For their part, if the Taliban wish to prevent a total collapse of the economy, and with it the likely collapse of their own administration, they must mitigate the profound international skepticism about their intentions by doing the following:
- Commit to an inclusive government and to the upholding of human rights, including women and girls, as articulated in UN Security Council Resolution 2615. International donors have stipulated that such gender inclusivity is a sine qua non for additional aid. Any restrictions on mobility, education, and employment are unacceptable to a society in which women have participated more fully in the last twenty years. Women’s participation has an economic and poverty reduction imperative as well; UNDP recently estimated that restrictions on women’s employment could immediately cost the Afghan economy $1 billion, resulting in the GDP dropping by a further 5%.
- Establish a rules-based order and administrative coherence. To encourage any substantial level of investment, expansion, and innovation, the Taliban will have to avoid the type of chaotic administration that characterized their 1996-2001 rule, which was marked by inconsistent and confusing edicts issued by competing power centers. Paradoxically, the economy would benefit from a reasonable level of administrative decentralization or deconcentration of decision-making. The business community has long suffered the effects of over-centralization, especially during the last years of the Ghani administration.
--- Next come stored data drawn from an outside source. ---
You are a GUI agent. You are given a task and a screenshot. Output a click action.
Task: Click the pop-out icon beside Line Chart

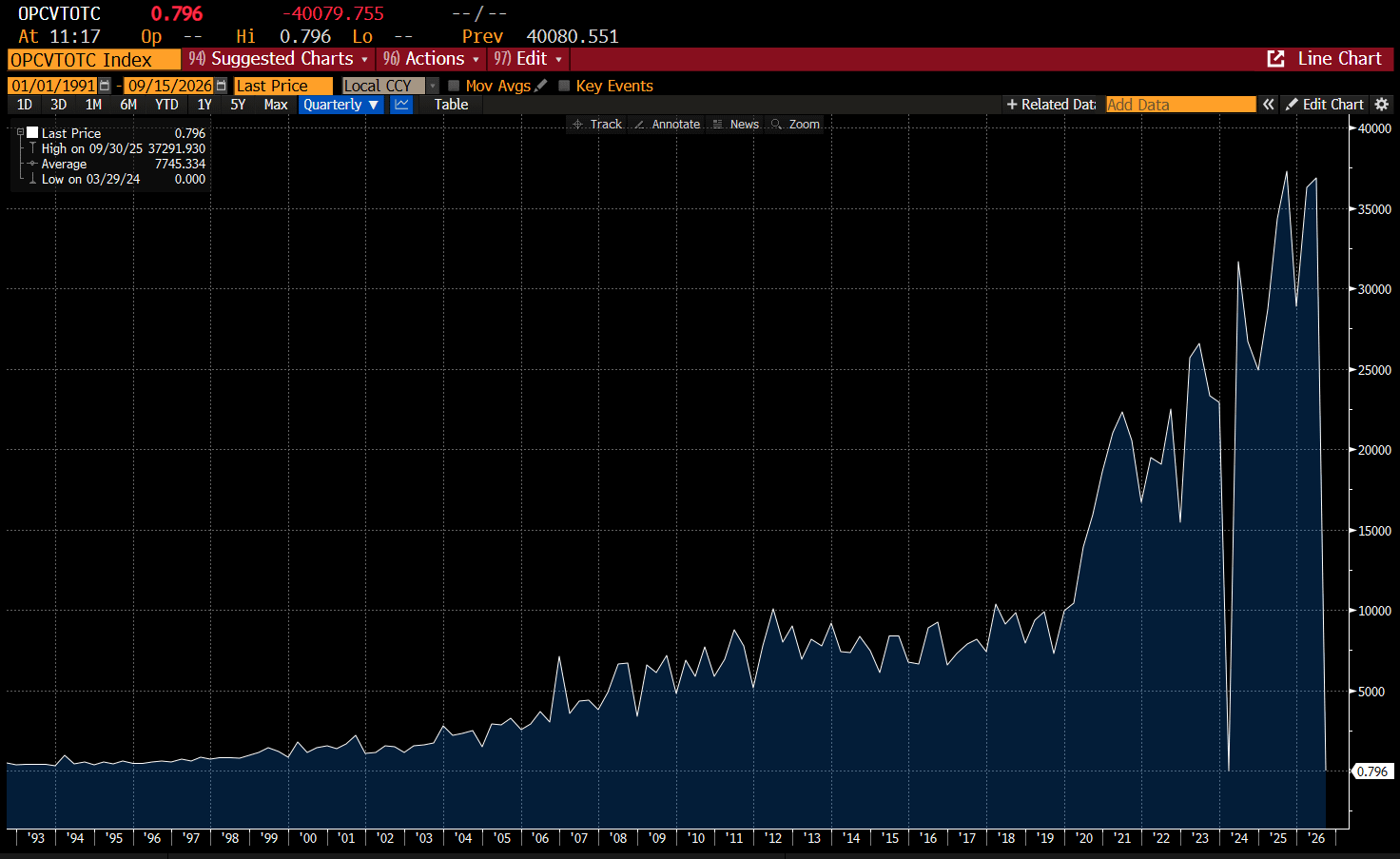[x=1276, y=59]
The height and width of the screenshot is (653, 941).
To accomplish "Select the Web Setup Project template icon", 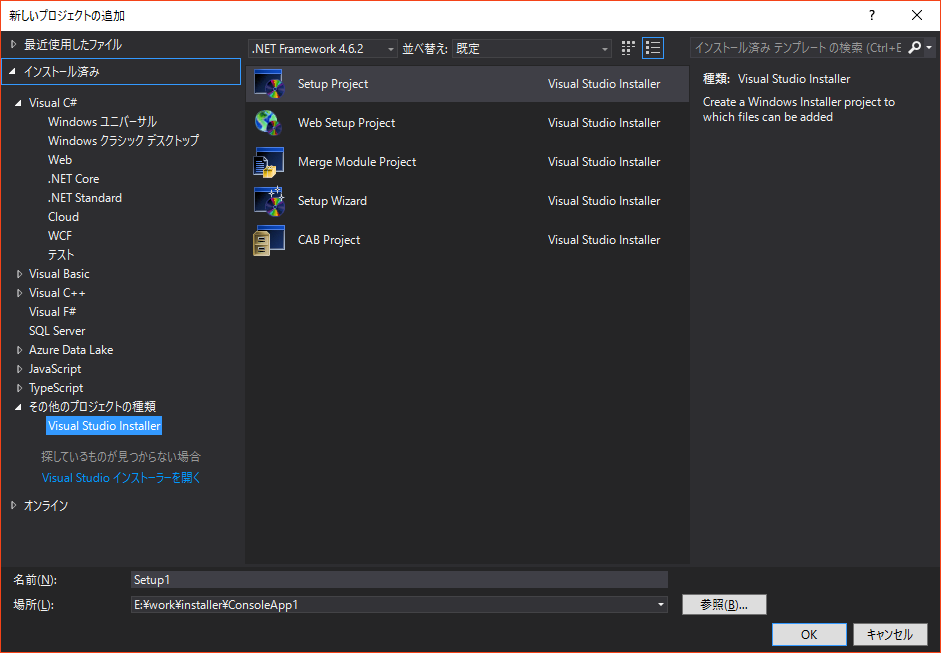I will click(268, 122).
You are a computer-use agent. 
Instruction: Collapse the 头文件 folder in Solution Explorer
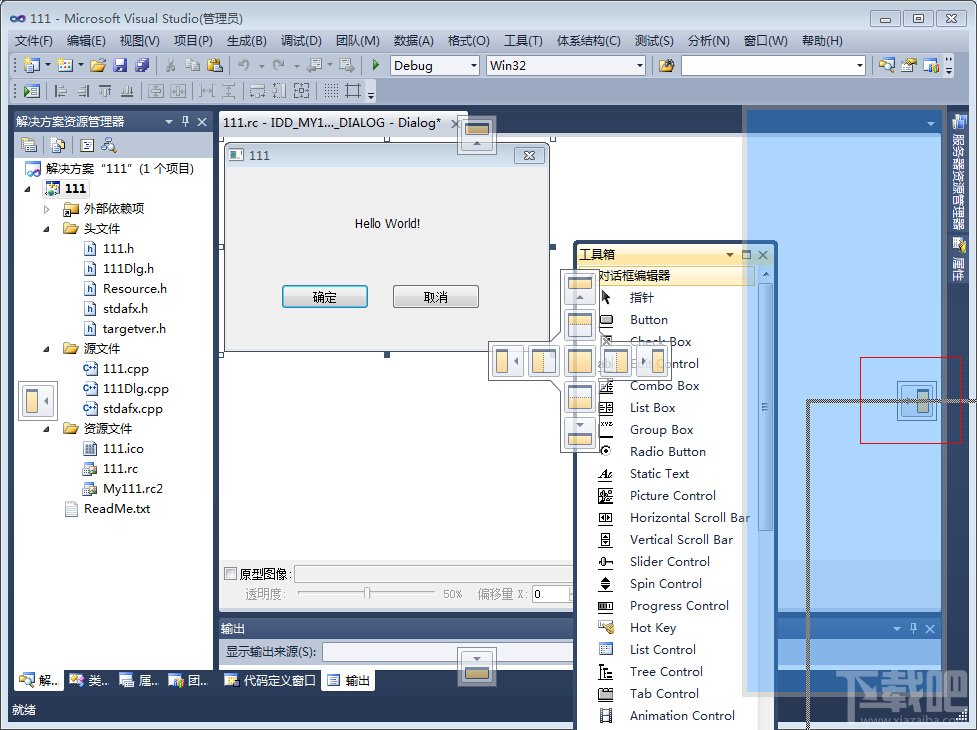coord(45,228)
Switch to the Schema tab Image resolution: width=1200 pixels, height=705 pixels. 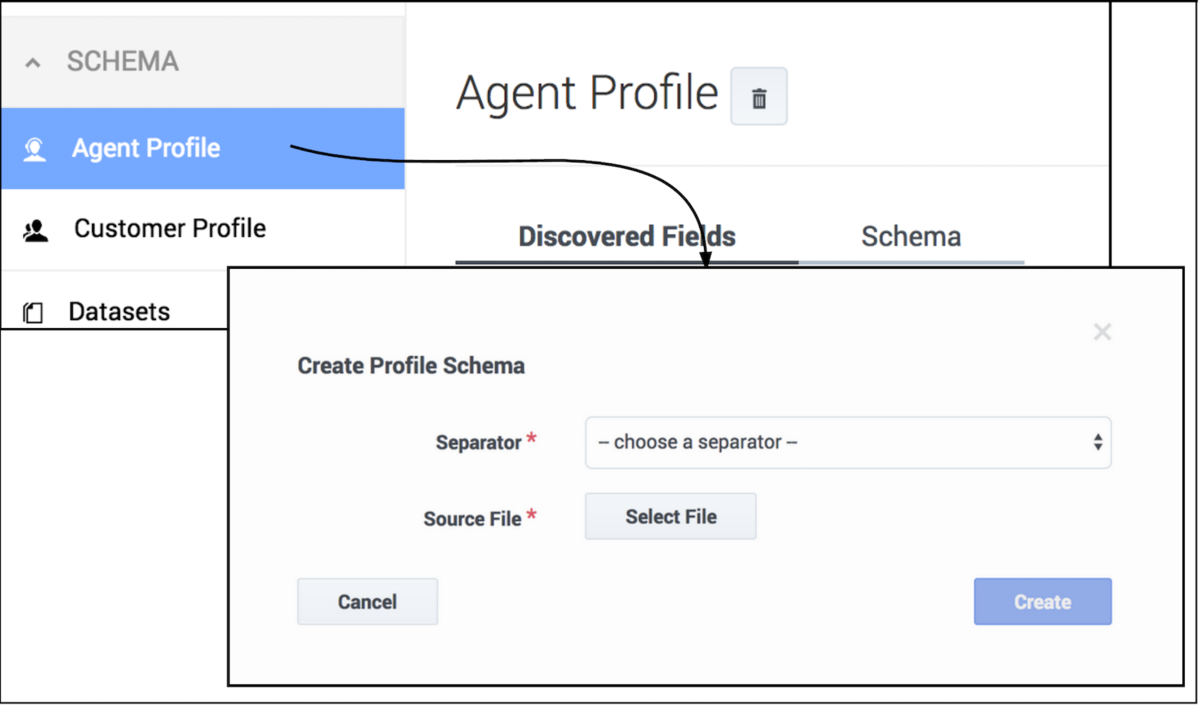point(911,237)
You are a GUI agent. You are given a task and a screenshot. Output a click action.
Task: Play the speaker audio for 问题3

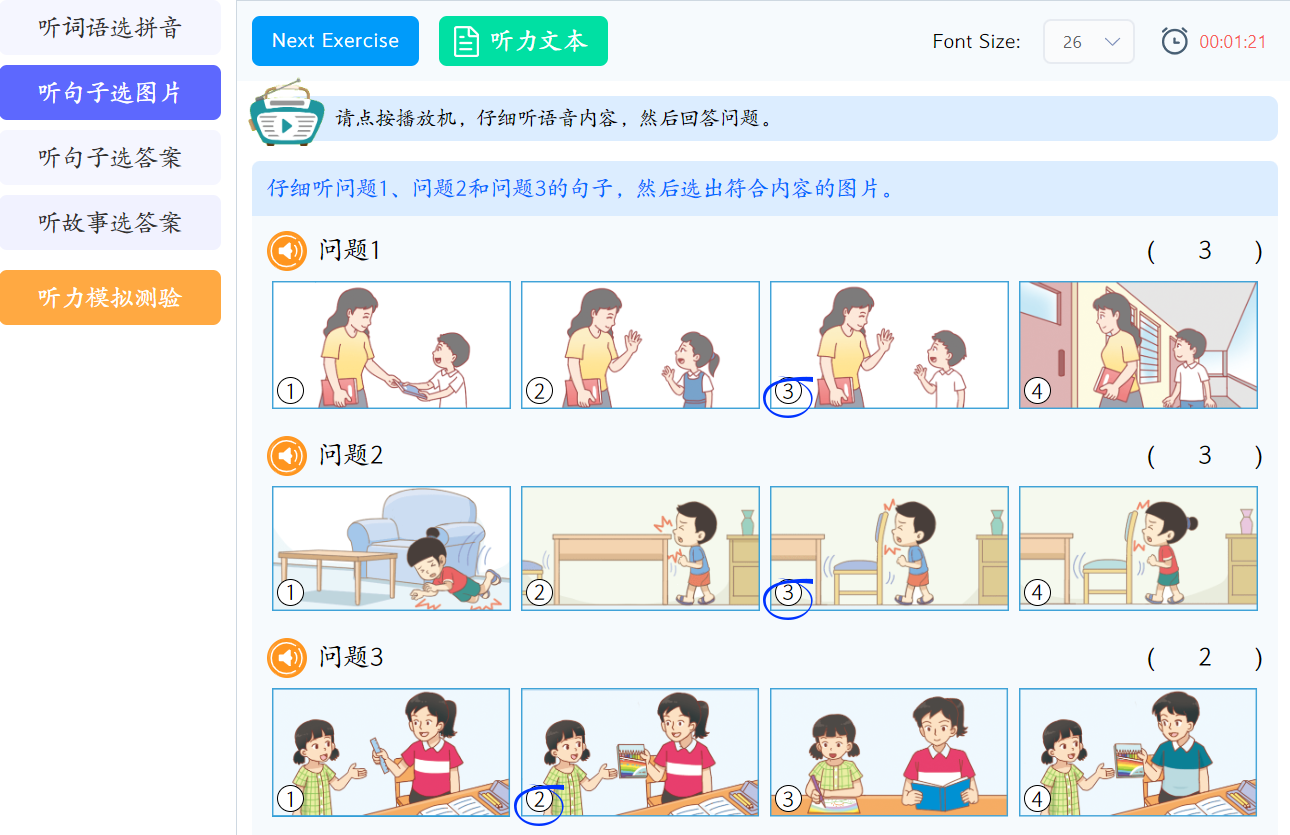(x=287, y=658)
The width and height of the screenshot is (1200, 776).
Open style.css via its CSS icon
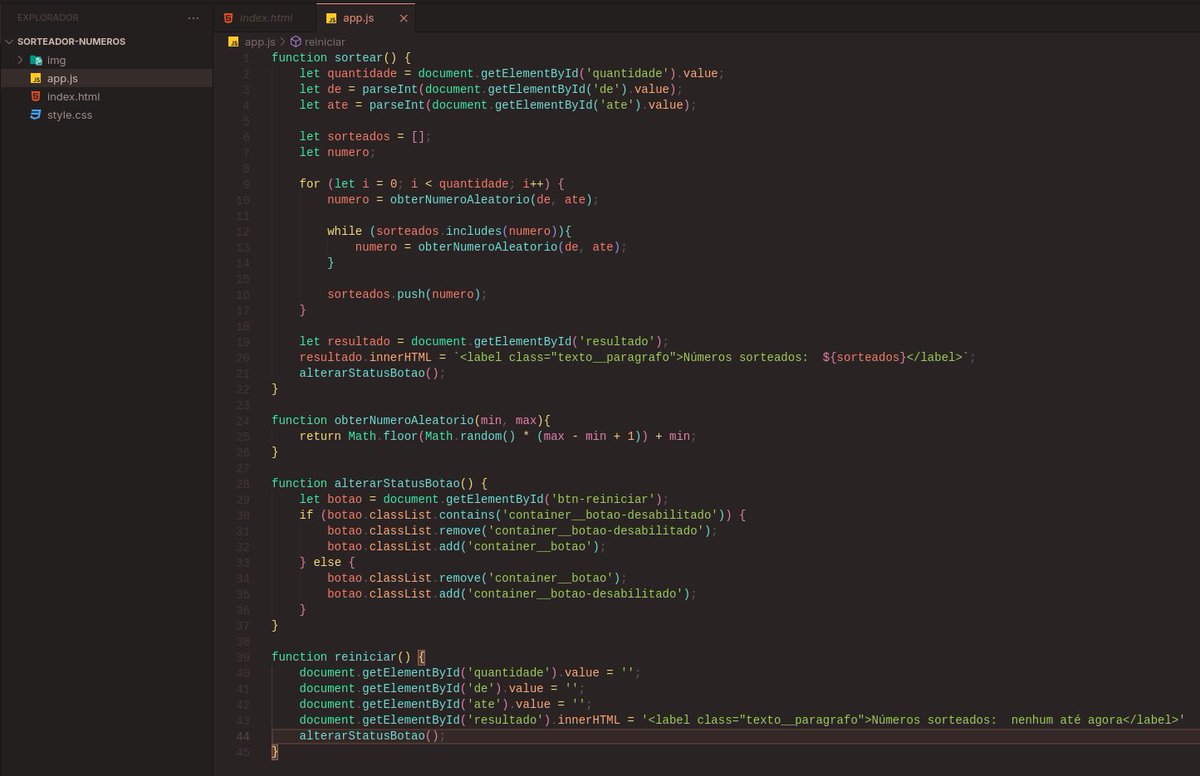[x=36, y=113]
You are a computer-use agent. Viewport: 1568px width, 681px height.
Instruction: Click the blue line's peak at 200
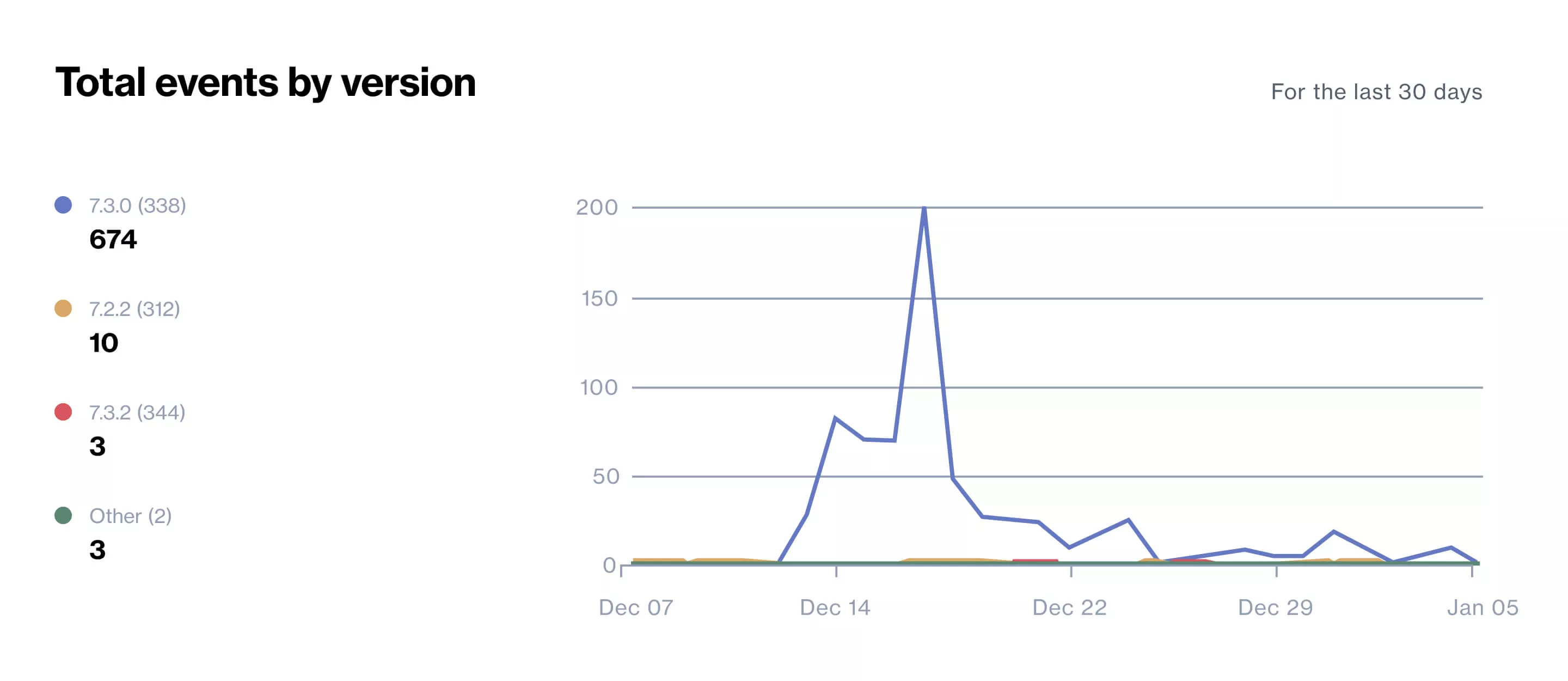click(x=924, y=209)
- Restrengthen key institutions such as the central bank and Ministry of Finance by continuing to retain the technical staff who have remained in their positions after the fall of the Republic, appointing independent, non-political people to key positions in those institutions, and agreeing with the international community to establish a system to rigorously monitor the use of funds. More and more Afghans and others have been raising legitimate concerns about the costs, overheads, and accountability of any parallel system that would be established to channel international funds; and building independence and transparency in key Afghan institutions would remove one of the main arguments against allowing them to control those resources.
No one is suggesting that the US administration should lift the sanctions against the Taliban or otherwise legitimate their grip on power. But mass immiseration and starvation amongst the Afghan people must be averted. It is imperative—morally and pragmatically—that the US and the world do much more for the people of Afghanistan than they are currently doing.
Photo: A conference officer adjusts the microphone ahead of the Security Council meeting on the situation in Afghanistan. (UN Photo/Manuel Elías)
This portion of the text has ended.